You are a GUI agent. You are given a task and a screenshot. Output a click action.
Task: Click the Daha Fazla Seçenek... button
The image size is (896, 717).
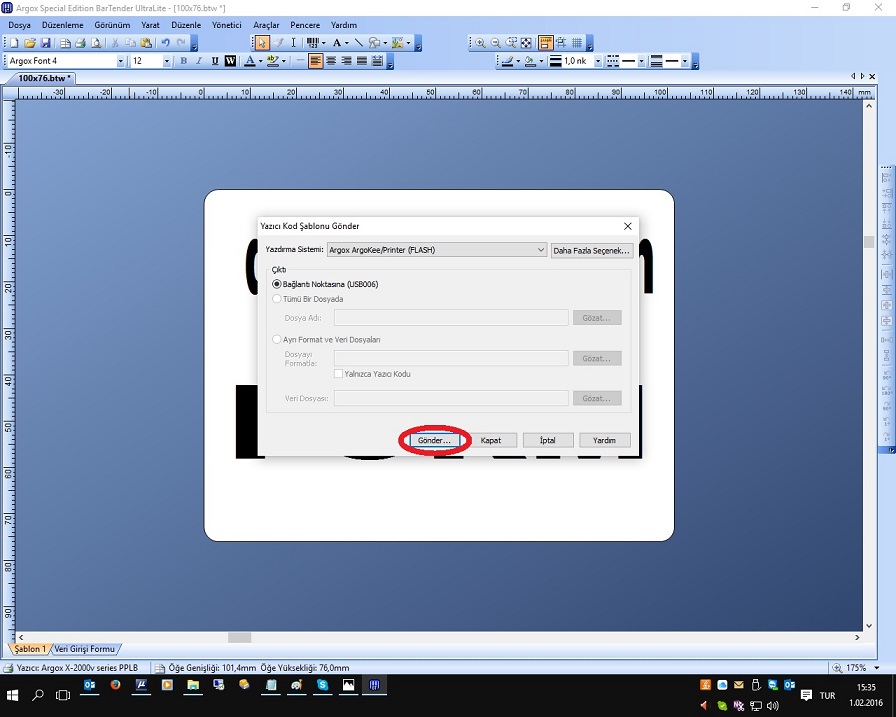592,250
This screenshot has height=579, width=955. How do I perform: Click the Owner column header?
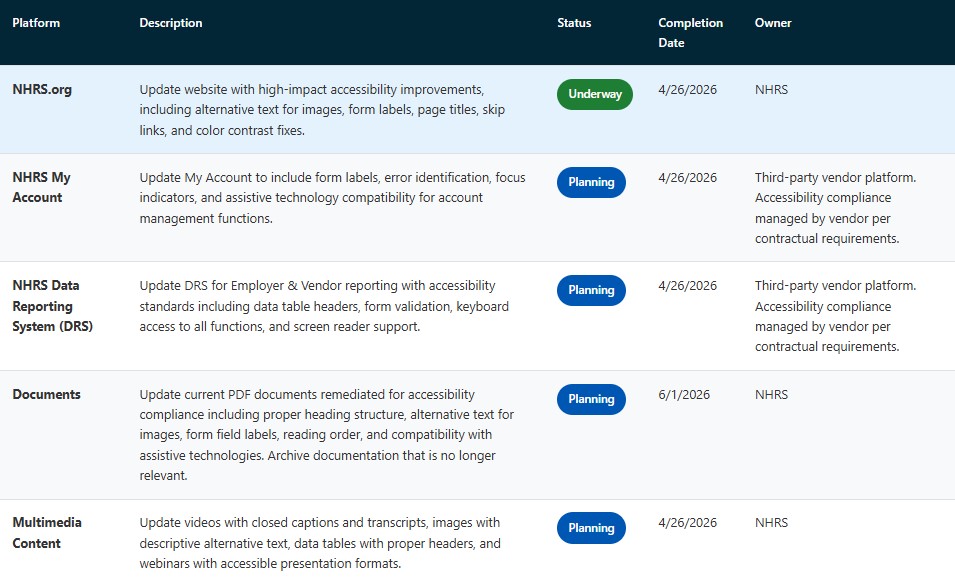pyautogui.click(x=772, y=22)
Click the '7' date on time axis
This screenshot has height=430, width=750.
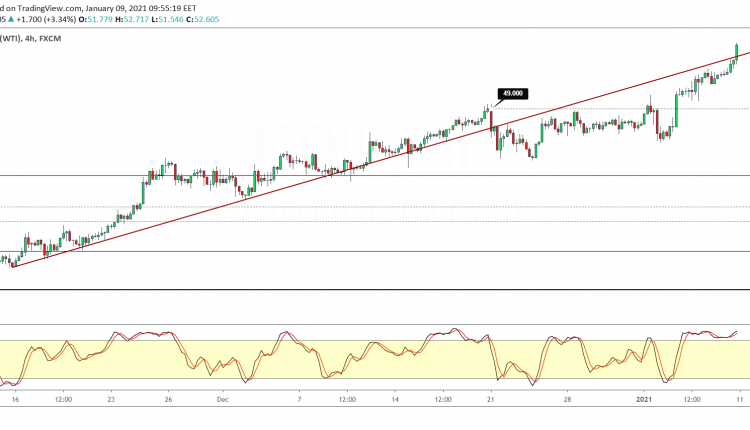(298, 397)
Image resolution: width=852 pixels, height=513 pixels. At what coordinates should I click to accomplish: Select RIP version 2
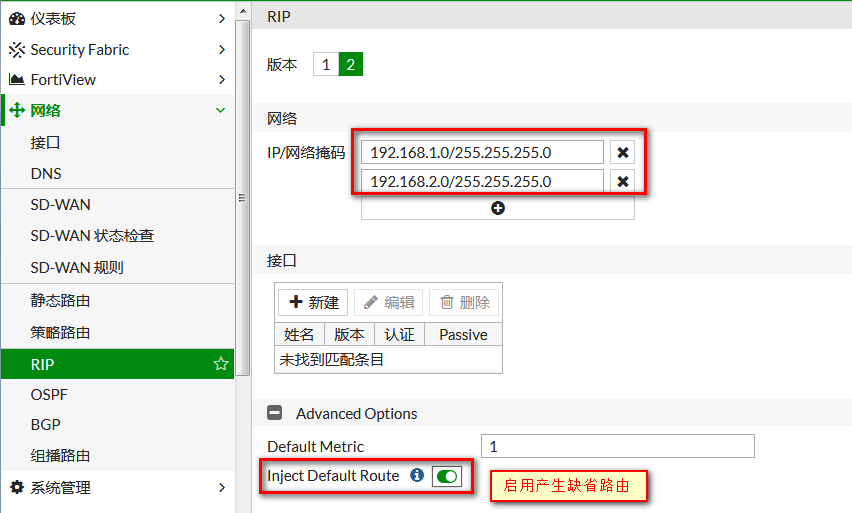pos(350,65)
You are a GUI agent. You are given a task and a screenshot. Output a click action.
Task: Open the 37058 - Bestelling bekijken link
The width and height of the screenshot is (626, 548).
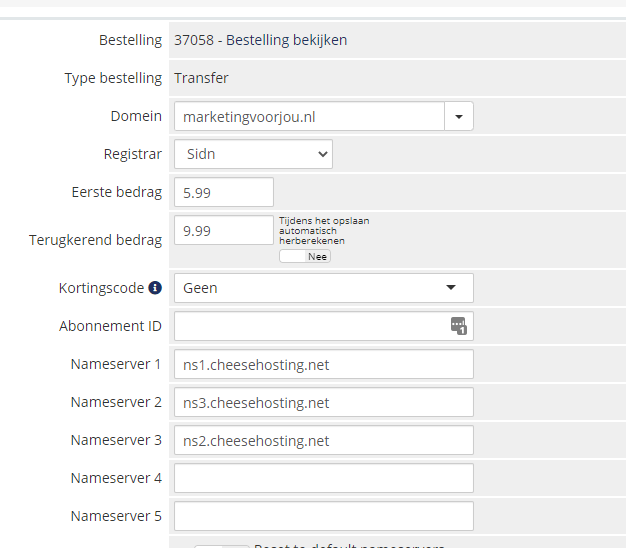[260, 40]
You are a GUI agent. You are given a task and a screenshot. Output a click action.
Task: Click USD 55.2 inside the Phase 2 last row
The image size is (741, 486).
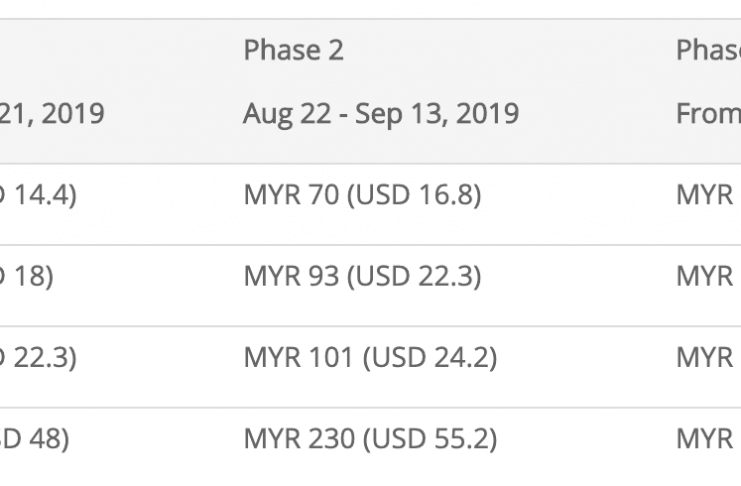coord(430,439)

What you will do: What you give back must be the data above, reproduced exactly and free of pictures.

Solution for this exercise:
You are a GUI agent. You are given a task and a screenshot. Output a click action.
Task: Click the Daha Fazla Seçenek... button
The image size is (896, 717).
592,250
This screenshot has height=579, width=955. How do I perform: Click the Owner column header?
pyautogui.click(x=772, y=22)
Click the '7' date on time axis
This screenshot has height=430, width=750.
(298, 397)
Image resolution: width=852 pixels, height=513 pixels. At what coordinates should I click to accomplish: Select RIP version 2
pos(350,65)
You are a GUI agent. You are given a task and a screenshot. Output a click action.
Task: Open the 37058 - Bestelling bekijken link
The width and height of the screenshot is (626, 548).
[260, 40]
You are a GUI agent. You are given a task and a screenshot. Output a click action.
Task: Click USD 55.2 inside the Phase 2 last row
The image size is (741, 486).
coord(430,439)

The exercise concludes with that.